Effigie
Georges Traquandi
Mediator - Sylvie Amar
Supporters - Fondation de France, Hôpital Saint-Joseph
Marseille, 2003 - interrompu
The context
The Saint-Joseph hospital has known for several years a vast reorganization program. Because of the Parent-Children Pole construction, the hospital wished to order an artistic work which announces the building in urban space and accommodates the users.
The Commission
A glowing façade. In response to the hospital's request to reinforce the architectural presence of its new Parent-Child Center and to improve visitors' stay through the addition of a work of art, Gérard Traquandi proposed a work that is at once an image and a light phenomenon. Inspired by sonogram images and satellite photographs of stars, Traquandi proposed installing a glowing screen made up of millions of dots of light in the form of a fetus sonogram over the entire surface of one of the building's walls. The project was delayed by a modification in the hospital's original architectural project. A new location has since been found with the architect's cooperation and the project can now move ahead.
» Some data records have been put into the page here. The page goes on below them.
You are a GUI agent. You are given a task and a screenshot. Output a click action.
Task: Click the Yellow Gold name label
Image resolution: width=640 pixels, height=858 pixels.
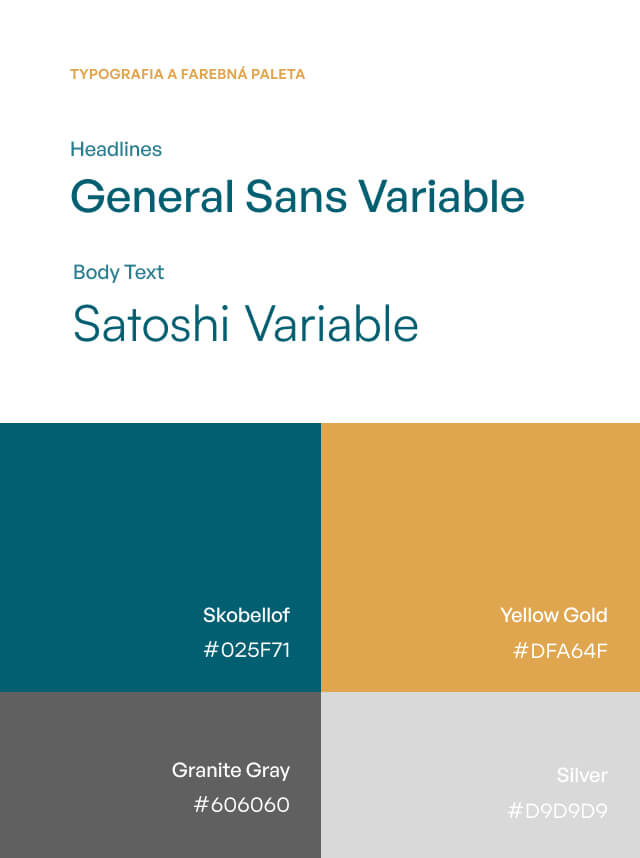click(x=554, y=616)
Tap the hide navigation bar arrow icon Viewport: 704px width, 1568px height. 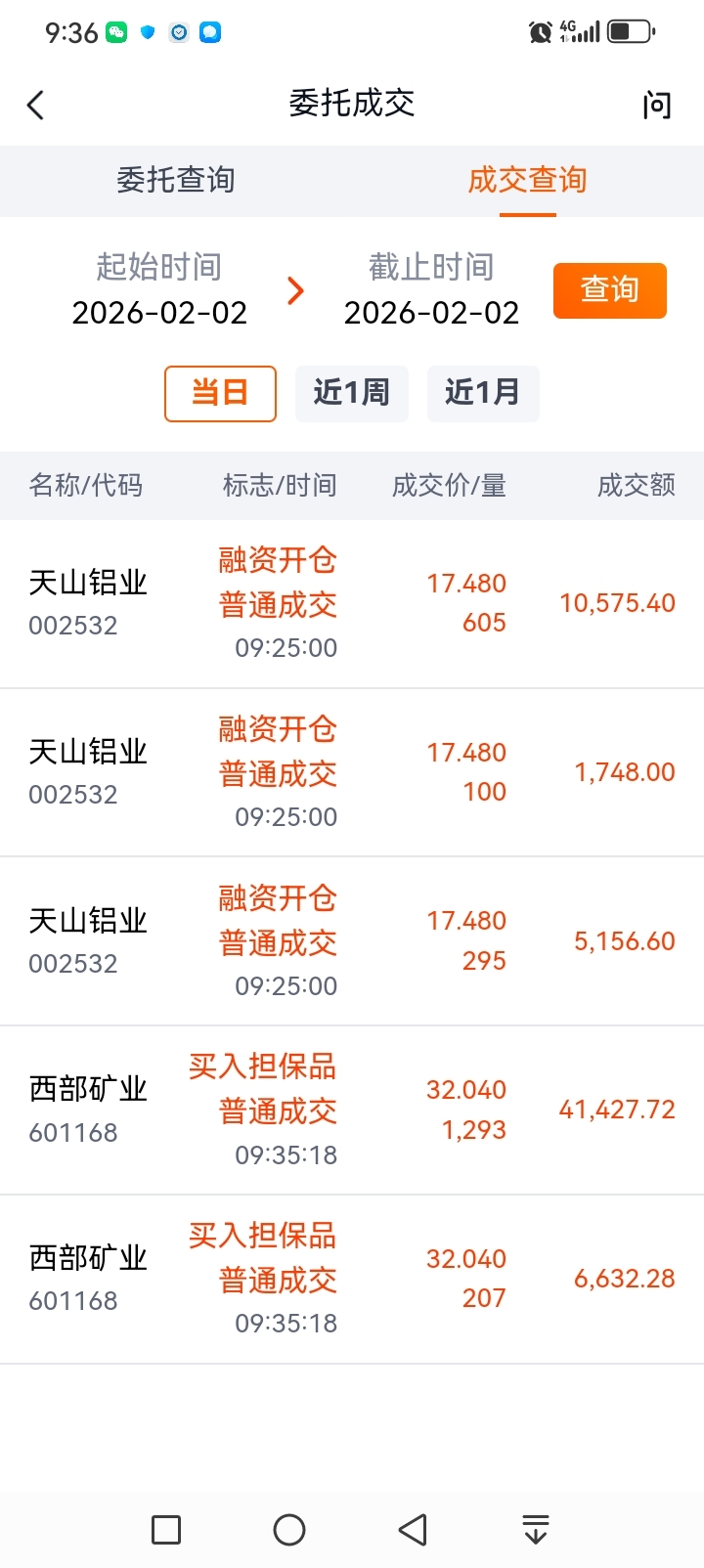coord(535,1529)
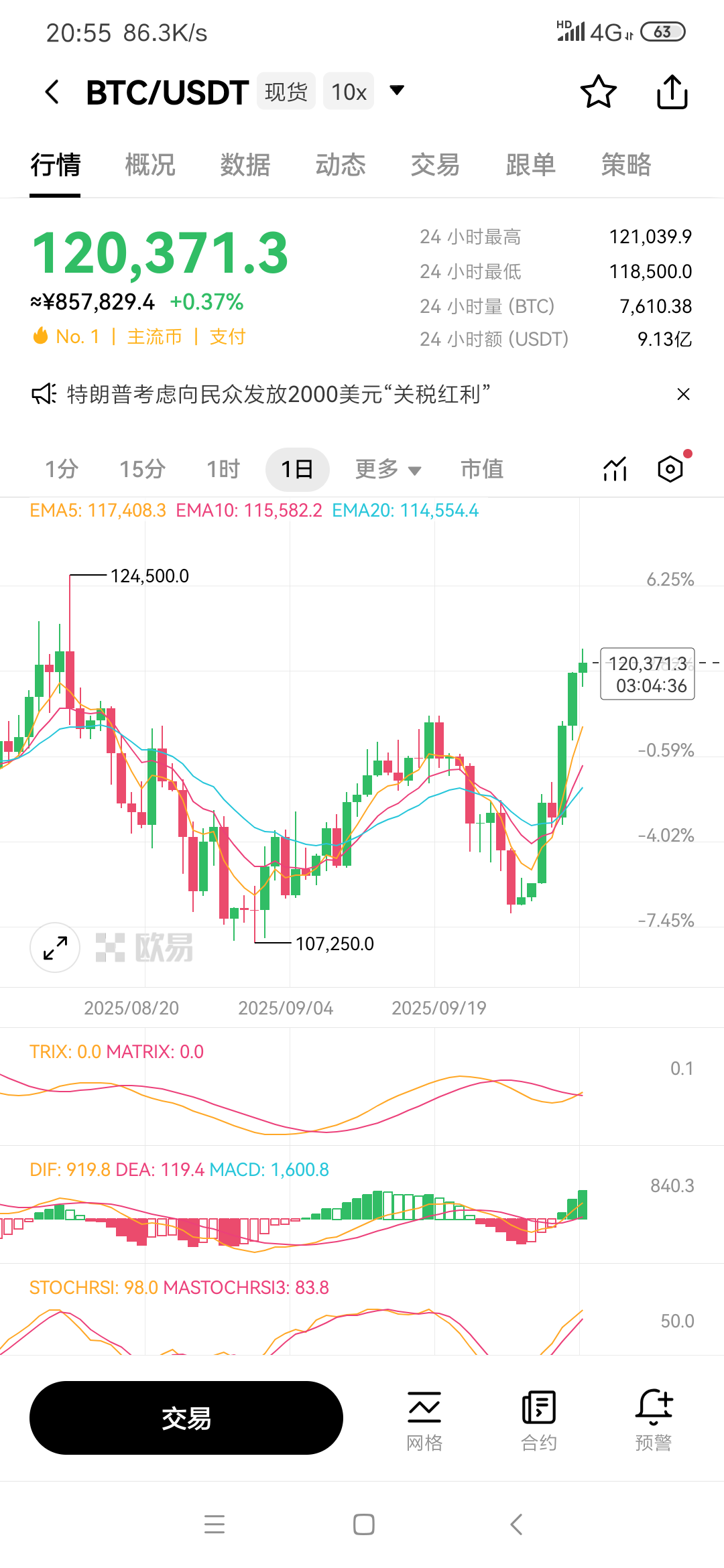Screen dimensions: 724x1568
Task: Expand chart to fullscreen mode
Action: pyautogui.click(x=54, y=948)
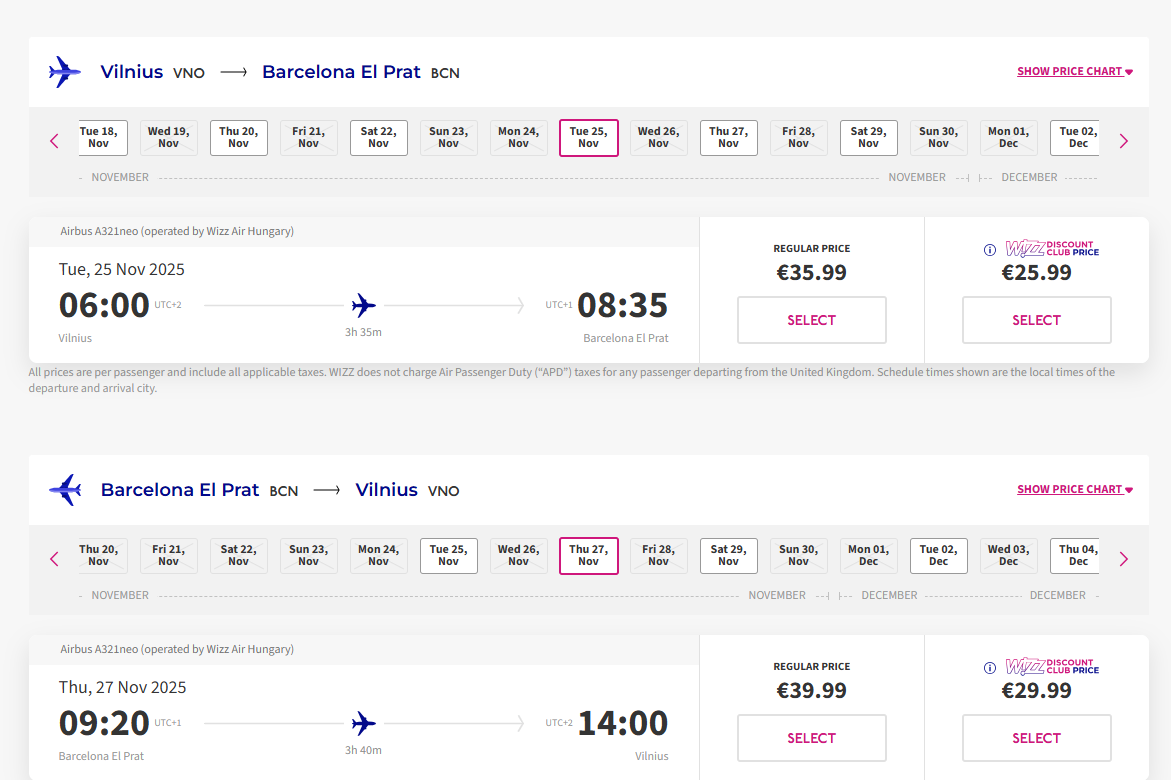Click info icon beside return Discount Club price

click(x=990, y=668)
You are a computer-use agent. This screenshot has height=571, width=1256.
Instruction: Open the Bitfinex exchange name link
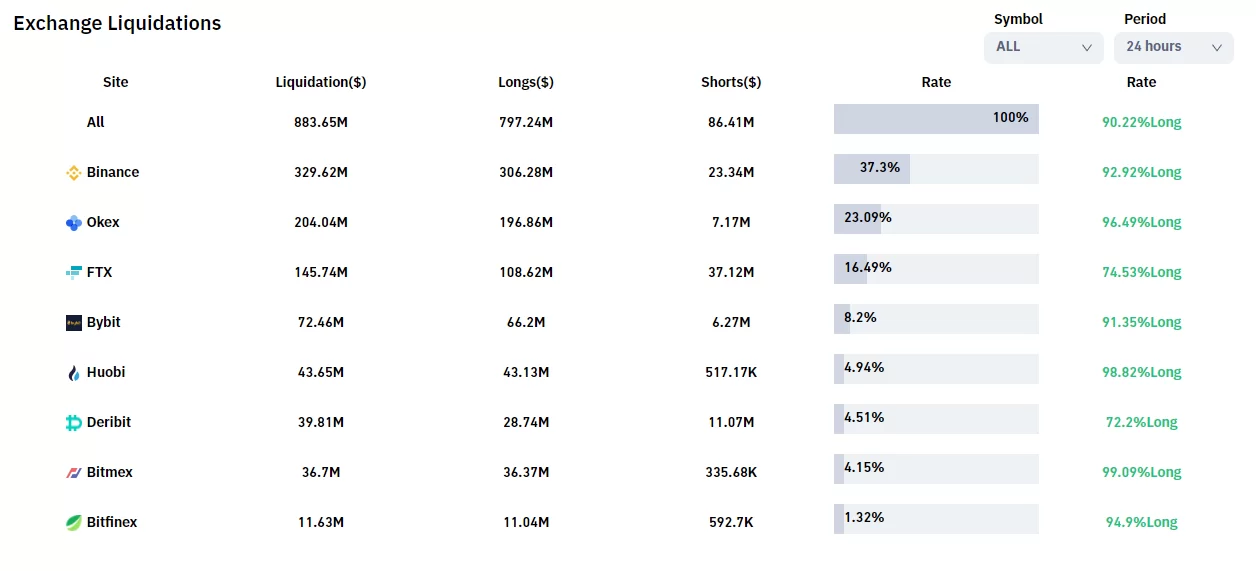pyautogui.click(x=112, y=522)
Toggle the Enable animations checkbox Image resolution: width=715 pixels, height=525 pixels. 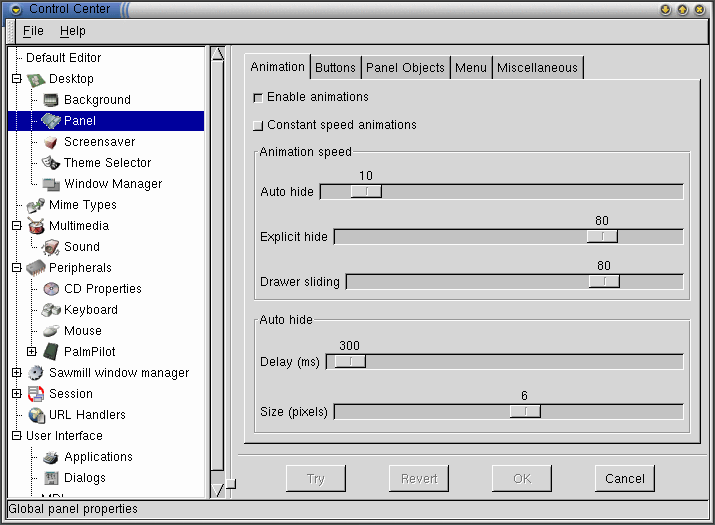(x=258, y=98)
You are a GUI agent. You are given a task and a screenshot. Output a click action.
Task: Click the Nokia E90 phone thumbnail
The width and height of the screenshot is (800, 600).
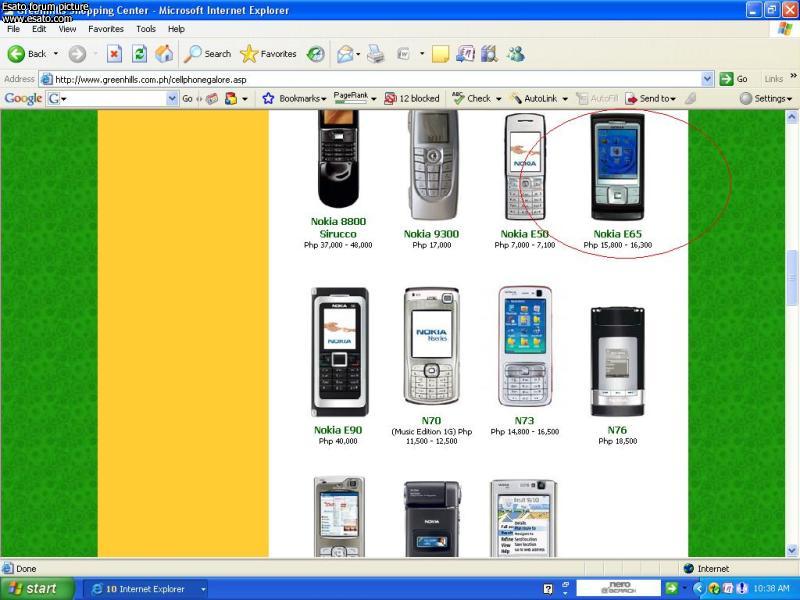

The project has a double intention : to produce an image and to be a phenomenon of light, intimately linked to the architecture on which it is exposed. Two iconographic sources were the cause of the image and the techniques used: firstly the sonogram, which I consider the most contemporary representation of the "mother and child", and secondly, celestial images, captured by satellites, searching for the birth of the universe. If the relationship between a sonogram and a representation of the universe is a primary truth, it is what connects them, their sparkle, that inspired my approach. I defined a photographic layout in which the sonogram image stays recognizable from afar, to become, upon looking more closely, a "constellation" of glowing dots. Gérard Traquandi, 2005.
Georges Traquandi
Born in 1952 in Marseilles, Gérard Traquandi divides his time between Paris and Marseilles. As a painter, he explores the so-called "classic" genres of painting: still- life, portraiture, landscape. Rather than using immediate and direct identification, his self-defined goal is to represent his subjects rather as a game of sensory and psychological effects produced by a combination of forms, materials and colors.